(Stored data entries)
--- BEGIN ---
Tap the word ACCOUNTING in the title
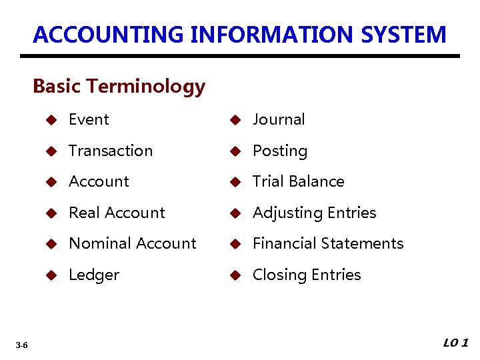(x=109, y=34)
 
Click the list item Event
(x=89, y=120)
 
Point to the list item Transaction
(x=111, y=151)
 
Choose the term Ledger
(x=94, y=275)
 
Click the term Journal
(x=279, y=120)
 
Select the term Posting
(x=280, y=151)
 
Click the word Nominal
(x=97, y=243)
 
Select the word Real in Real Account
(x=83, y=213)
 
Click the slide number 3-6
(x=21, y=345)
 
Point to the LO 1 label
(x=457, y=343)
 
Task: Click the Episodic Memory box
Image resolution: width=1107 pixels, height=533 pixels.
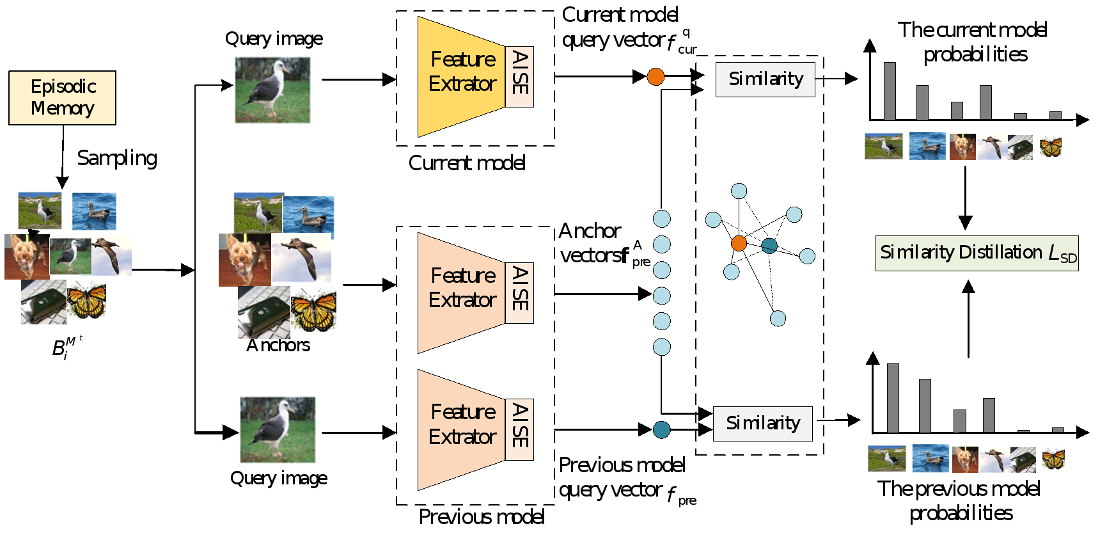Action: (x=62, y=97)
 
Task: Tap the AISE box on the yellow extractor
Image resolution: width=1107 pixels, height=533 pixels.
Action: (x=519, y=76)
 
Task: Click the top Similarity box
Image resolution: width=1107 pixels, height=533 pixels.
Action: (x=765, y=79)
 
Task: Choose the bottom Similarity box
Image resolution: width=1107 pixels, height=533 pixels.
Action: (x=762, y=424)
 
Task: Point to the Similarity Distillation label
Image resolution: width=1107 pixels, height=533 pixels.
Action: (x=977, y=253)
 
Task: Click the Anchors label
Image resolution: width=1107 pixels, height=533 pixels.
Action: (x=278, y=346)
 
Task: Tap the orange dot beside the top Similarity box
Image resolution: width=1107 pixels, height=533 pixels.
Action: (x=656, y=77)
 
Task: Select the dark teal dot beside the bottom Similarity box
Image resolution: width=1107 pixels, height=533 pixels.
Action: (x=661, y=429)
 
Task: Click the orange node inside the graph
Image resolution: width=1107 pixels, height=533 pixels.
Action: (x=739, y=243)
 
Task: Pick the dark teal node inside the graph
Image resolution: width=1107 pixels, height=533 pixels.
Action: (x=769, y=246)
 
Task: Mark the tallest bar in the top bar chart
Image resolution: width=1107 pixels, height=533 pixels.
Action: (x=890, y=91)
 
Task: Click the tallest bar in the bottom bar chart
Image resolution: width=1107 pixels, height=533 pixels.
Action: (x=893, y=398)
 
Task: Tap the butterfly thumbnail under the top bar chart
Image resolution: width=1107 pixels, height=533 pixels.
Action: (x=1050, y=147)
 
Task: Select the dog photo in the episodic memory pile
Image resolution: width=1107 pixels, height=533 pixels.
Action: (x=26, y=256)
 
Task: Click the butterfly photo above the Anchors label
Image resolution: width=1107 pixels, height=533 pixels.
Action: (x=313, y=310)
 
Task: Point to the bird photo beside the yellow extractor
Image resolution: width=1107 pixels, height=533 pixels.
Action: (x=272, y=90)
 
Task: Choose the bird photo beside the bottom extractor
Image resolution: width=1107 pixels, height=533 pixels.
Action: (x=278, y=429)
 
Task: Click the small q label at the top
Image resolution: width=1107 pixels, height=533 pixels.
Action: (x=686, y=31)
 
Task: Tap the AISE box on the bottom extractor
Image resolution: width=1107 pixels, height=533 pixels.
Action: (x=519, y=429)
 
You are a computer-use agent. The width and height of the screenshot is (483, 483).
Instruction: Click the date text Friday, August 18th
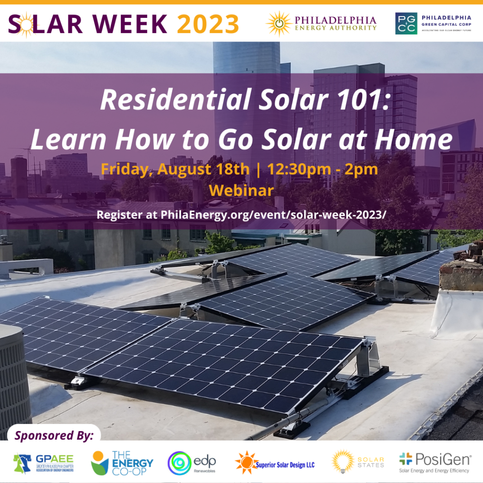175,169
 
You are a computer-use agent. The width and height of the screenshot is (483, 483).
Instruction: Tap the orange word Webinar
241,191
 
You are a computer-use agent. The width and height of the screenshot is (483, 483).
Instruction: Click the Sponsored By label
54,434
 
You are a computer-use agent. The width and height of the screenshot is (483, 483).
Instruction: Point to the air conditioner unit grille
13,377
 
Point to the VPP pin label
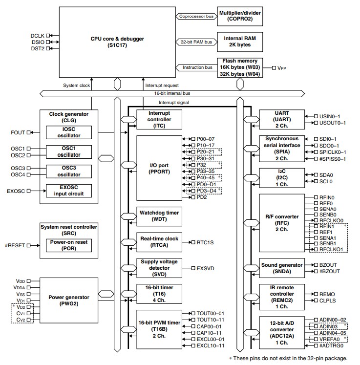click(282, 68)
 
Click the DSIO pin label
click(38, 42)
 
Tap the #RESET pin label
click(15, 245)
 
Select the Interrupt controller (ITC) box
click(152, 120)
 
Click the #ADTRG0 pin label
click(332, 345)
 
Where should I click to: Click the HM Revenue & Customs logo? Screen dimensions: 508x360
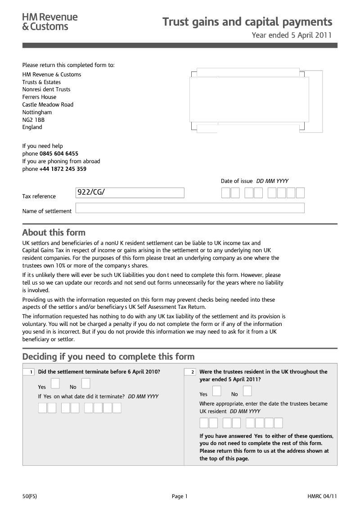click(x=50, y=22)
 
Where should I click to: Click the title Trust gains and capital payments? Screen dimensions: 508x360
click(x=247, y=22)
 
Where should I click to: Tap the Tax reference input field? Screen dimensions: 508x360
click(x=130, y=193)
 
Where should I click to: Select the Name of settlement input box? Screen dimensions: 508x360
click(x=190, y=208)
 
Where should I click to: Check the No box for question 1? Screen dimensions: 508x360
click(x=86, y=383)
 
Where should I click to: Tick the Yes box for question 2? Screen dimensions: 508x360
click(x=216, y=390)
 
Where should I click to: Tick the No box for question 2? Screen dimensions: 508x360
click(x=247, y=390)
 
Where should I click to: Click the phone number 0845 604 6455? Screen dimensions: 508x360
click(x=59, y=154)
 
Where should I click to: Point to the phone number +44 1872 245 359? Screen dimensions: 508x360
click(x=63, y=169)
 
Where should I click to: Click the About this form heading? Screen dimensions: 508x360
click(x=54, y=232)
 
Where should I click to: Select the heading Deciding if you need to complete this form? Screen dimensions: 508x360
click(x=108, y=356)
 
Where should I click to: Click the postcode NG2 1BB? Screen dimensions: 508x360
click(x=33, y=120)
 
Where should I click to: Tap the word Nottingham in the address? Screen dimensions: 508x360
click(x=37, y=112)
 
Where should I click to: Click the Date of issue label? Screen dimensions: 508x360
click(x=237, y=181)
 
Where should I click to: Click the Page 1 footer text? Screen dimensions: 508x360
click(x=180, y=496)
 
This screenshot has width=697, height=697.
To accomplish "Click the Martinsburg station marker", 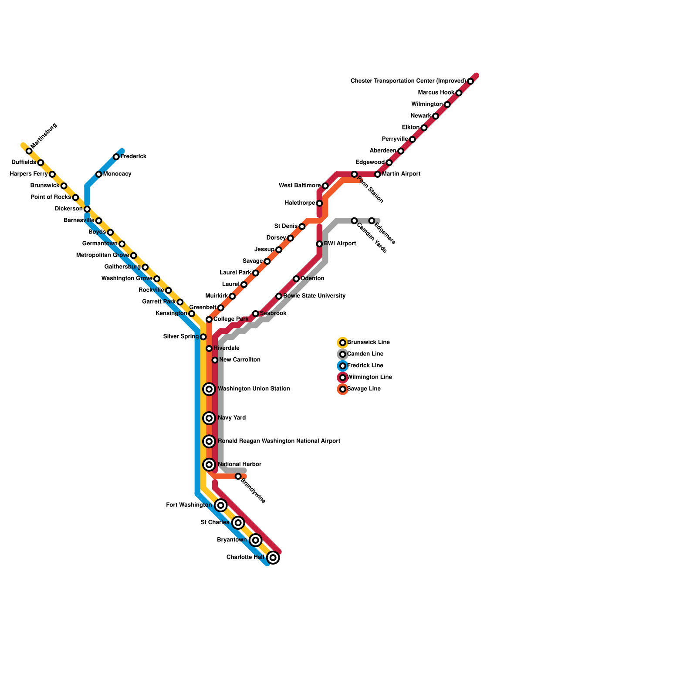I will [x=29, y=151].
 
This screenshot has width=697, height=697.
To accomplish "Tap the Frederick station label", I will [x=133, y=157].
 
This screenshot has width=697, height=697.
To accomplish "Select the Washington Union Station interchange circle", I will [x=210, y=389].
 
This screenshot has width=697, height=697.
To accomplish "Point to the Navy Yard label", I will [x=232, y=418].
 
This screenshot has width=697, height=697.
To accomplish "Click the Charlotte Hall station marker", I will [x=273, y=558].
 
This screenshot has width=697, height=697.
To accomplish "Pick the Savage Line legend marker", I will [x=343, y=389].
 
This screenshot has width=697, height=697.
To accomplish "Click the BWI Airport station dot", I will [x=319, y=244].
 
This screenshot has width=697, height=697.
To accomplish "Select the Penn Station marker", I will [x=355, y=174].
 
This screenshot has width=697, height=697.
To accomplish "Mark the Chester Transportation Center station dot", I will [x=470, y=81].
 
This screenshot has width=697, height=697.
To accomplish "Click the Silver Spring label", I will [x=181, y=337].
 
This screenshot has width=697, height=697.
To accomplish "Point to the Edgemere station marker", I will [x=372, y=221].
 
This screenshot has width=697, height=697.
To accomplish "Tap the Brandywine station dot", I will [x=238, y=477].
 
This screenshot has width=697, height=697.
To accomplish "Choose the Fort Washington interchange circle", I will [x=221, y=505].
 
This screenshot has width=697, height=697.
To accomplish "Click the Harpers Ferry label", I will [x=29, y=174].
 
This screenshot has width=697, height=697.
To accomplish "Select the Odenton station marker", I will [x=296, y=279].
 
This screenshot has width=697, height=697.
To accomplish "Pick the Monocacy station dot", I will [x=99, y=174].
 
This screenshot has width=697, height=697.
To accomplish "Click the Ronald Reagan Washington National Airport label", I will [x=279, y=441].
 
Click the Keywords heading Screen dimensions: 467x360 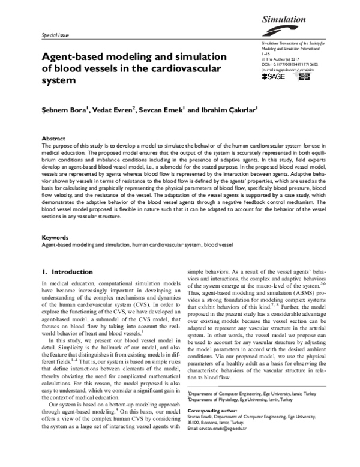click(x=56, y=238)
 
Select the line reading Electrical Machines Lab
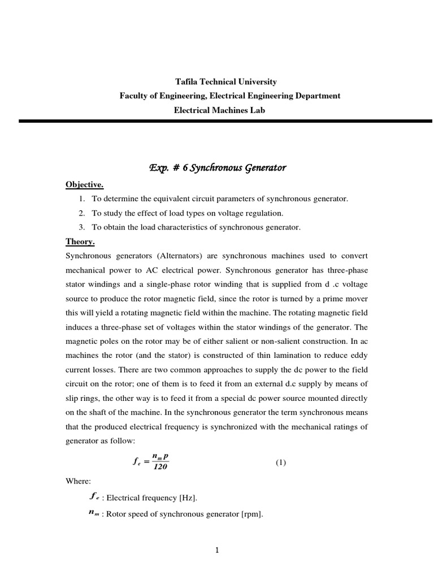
--- END ---
- [EXERCISE]
Duplicate the rows starting with the line that contains "Select the word Real in Real Account" and going on through the line that contains "Action: (x=977, y=253)", leaving out the pictures.

- [SOLUTION BELOW]
Select the word Real in Real Account
(x=83, y=213)
 
Click the slide number 3-6
(x=21, y=345)
 
Point to the LO 1 label
(x=457, y=343)
 
Task: Click the Episodic Memory box
Image resolution: width=1107 pixels, height=533 pixels.
Action: (x=62, y=97)
 
Task: Tap the AISE box on the yellow extractor
Image resolution: width=1107 pixels, height=533 pixels.
Action: (x=519, y=76)
 
Task: Click the top Similarity box
Image resolution: width=1107 pixels, height=533 pixels.
Action: (x=765, y=79)
 
Task: Choose the bottom Similarity box
Image resolution: width=1107 pixels, height=533 pixels.
Action: (x=762, y=424)
 
Task: Point to the Similarity Distillation label
Image resolution: width=1107 pixels, height=533 pixels.
Action: (x=977, y=253)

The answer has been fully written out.